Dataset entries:
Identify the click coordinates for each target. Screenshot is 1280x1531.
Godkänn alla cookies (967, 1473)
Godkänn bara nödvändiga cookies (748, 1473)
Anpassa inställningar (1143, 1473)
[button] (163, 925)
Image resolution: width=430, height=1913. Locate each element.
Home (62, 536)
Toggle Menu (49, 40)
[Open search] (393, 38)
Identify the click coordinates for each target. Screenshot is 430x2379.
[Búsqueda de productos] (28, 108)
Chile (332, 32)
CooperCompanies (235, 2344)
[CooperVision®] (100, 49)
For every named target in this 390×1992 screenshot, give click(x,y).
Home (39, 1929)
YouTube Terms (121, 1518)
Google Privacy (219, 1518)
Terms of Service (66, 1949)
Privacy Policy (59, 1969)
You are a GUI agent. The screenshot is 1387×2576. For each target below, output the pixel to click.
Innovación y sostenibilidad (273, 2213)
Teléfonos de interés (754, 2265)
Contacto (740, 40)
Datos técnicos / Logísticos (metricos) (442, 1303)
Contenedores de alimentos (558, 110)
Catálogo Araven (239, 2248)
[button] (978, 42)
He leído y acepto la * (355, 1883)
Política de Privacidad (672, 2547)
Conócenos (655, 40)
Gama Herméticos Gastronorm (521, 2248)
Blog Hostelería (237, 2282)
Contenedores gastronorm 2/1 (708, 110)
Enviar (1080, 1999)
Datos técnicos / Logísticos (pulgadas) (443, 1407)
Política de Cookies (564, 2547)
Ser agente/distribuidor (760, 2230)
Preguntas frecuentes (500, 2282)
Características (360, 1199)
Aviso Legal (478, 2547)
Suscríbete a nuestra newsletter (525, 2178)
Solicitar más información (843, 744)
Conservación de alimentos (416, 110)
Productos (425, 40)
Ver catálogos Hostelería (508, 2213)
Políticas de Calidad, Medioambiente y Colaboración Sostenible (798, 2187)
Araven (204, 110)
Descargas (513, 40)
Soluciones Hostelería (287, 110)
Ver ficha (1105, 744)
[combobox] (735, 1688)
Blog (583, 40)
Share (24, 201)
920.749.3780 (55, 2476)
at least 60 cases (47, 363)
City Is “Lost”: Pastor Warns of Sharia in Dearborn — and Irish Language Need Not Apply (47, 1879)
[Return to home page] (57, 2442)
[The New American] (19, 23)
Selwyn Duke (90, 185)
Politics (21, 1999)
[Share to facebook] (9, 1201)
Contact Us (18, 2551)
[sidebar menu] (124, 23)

## Problem statement:
Beginning with the line that contains "Selwyn Duke (90, 185)", set down every line through the end of the data without change.

## Task solution:
Selwyn Duke (90, 185)
Politics (21, 1999)
[Share to facebook] (9, 1201)
Contact Us (18, 2551)
[sidebar menu] (124, 23)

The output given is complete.